[begin DOCUMENT EXTRACT]

# Pike Spearing 101



## buckhunter14

Can anyone offer novice tips on spearing Pike in a stagnant body of water (lake). I haven't seen a thread similar to this and this will be my first attempt and I feel confident, but would like some outside advice.

Anything from personal tips and tricks, to preferred depths. Things such as attracts or tactics.


Some things to start us off:

I have heard that some people will put a rattle trap under the water and rip it around for a few seconds and the rattles attract curious Pike, any input?

I have a location in mind where I have caught (hook and line) a few 40" Pike that is around 10' with a weed bed. This is where a very small creek dumps into a lake, could this creek create dirty water, unable to see the bottom? Should I favor a side of the creek rather than in front of it?

How about the block of ice from the hole? Push it under the ice or pull it out? Does the reflection/different environment attract curious Pike or does it push them away?


Thanks guys, feel free to post any information or PM.

[end DOCUMENT EXTRACT]
[begin DATA SHOWN]

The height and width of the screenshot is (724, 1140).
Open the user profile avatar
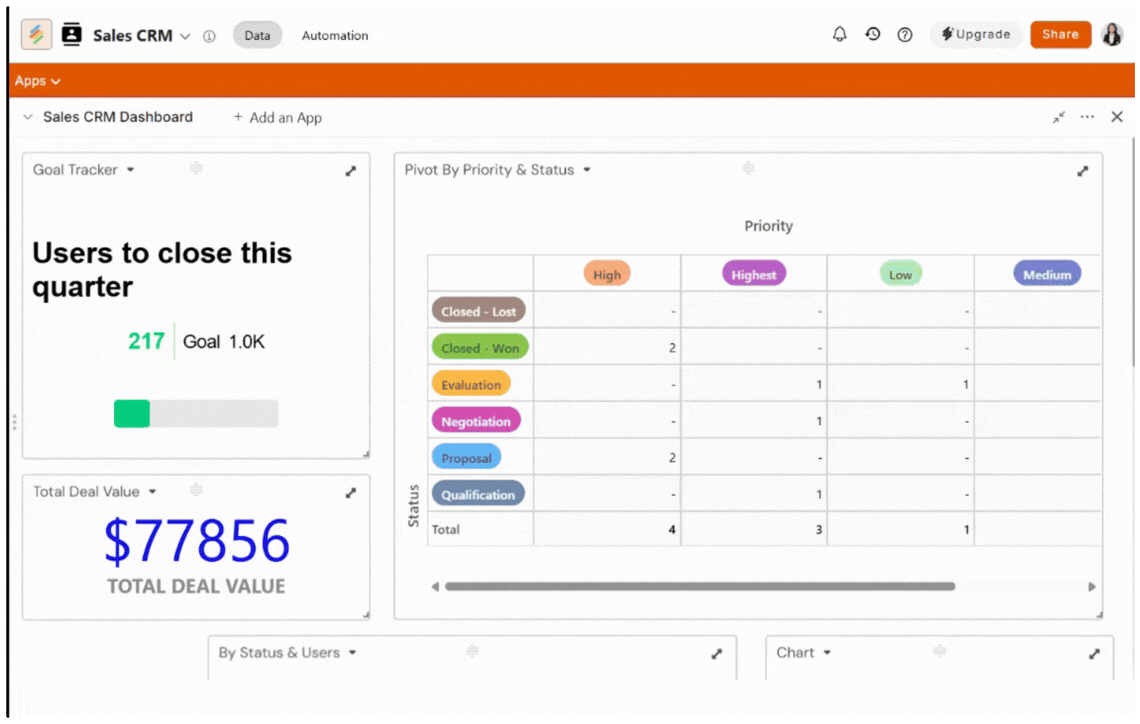[1112, 35]
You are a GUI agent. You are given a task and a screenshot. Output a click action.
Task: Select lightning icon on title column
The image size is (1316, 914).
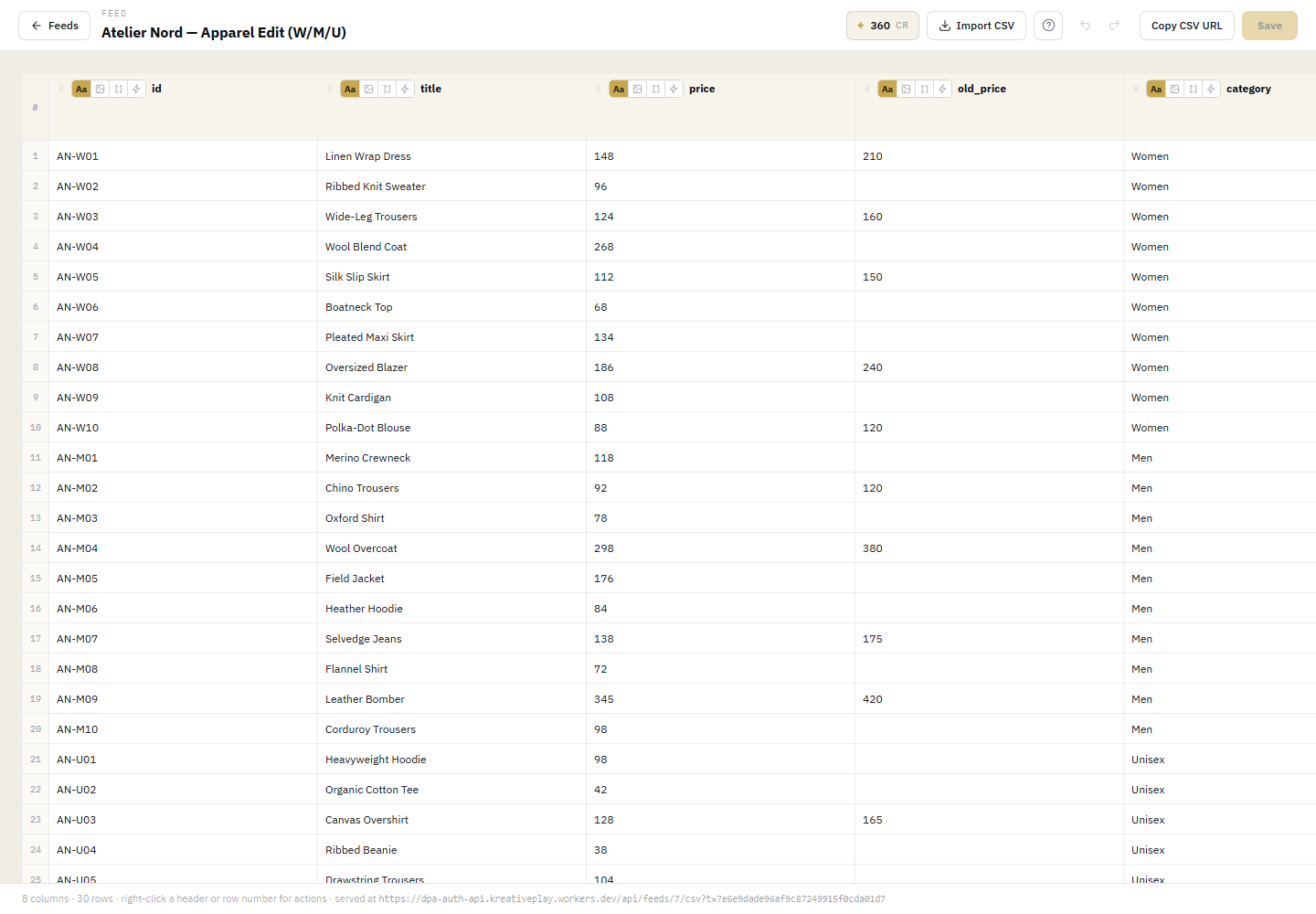[405, 89]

[end DATA SHOWN]

## WORK TO DO:
1 > How would you render this sentence from the pike spearing post in Spanish: "Should I favor a side of the creek rather than in front of it?"
2 > Answer these from the pike spearing post:
(a) What does the poster say this will be for them?
(b) What do some people reportedly put under the water and rip around to draw curious pike?
(c) How long were the pike the poster caught on hook and line at the chosen location?
3 > What comes next in the pike spearing post? Write what follows from where it stops.

## ANSWERS FOR THE EXERCISE:
1 > ¿Debería preferir un lado del arroyo en vez de ponerme justo enfrente de él?

2 >
(a) Their first attempt at spearing pike.
(b) A rattle trap.
(c) 40 inches.

3 >
- BH14


----------



## CaptainNorthwood

Theres been quite a few pike spearing questions and if you do a search I am sure all your questions will be answered. The questions you have specifically though........its gonna be hard to spear near the creek when it warms because of runoff. Some lakes this is a bigger problem than others. It all depends on the lake and what the surrounding area is like and its gonna depend on how much mud is going into lake. Pull blocks of ice out of water rather than pushing under the ice. We always use artificial decoys but theres alot of reasons for that. Give both a try and see what you like better, a good 12-14" live sucker can be alot of fun but alot of work keeping them alive when your not spearing. We've used jigging spoons without hooks as well. We spear in 8-9 feet of water 90% of the time. Use a good sharp spear and tie the spear rope off to the head so the pike comes to surface upside down. And the biggest and most important advice is mark your hole well when your done. Be safe and have fun.


----------



## Scottygvsu

I'd definitely stay away from the mouth of the creek. The warm temps lately have led to dirty runoff clouding the water in the lakes I spear. This weekend my spearing hole looked like chocolate milk. I could barely make out my 10" bright white decoy four feet below the ice. If you want to keep a live decoy alive for weeks, take a five gallon pail and drill as many holes as you can in it. Make sure you drill holes in the lid too or it wont sink. After fishing put your decoy in the bucket, tie a rope to the handle, tie off the other end to the bottom of your shanty, and sink the bucket in your spearing hole. The next time you go out pull the bucket and your sucker will be alive and well.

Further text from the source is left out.